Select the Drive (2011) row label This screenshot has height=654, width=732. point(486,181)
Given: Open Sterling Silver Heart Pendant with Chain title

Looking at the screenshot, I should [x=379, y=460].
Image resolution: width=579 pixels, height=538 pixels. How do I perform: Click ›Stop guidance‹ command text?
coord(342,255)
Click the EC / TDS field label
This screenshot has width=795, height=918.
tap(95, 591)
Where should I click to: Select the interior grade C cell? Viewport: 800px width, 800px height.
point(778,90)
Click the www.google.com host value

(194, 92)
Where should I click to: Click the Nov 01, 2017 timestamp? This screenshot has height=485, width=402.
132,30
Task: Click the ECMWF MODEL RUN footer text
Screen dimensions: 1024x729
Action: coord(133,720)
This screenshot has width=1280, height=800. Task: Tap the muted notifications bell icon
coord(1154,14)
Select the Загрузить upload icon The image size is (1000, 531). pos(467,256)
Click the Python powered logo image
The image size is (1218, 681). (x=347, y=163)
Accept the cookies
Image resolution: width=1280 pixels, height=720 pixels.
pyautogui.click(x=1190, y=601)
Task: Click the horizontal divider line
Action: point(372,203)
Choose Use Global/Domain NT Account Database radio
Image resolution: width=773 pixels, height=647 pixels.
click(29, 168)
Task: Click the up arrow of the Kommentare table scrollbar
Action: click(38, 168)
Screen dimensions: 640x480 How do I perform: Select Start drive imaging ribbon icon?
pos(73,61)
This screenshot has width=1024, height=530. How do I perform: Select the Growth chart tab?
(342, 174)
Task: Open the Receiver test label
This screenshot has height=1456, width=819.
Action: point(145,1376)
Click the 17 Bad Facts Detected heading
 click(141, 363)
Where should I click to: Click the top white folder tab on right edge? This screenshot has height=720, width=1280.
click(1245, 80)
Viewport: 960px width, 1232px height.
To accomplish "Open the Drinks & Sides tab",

• Problem requirements:
Which of the lines in the material carry the string "label"? Pull them out.

• Exercise answer:
Select the Drive (2011) row label This screenshot has height=654, width=732. point(486,181)
Click the EC / TDS field label
Task: Open the Receiver test label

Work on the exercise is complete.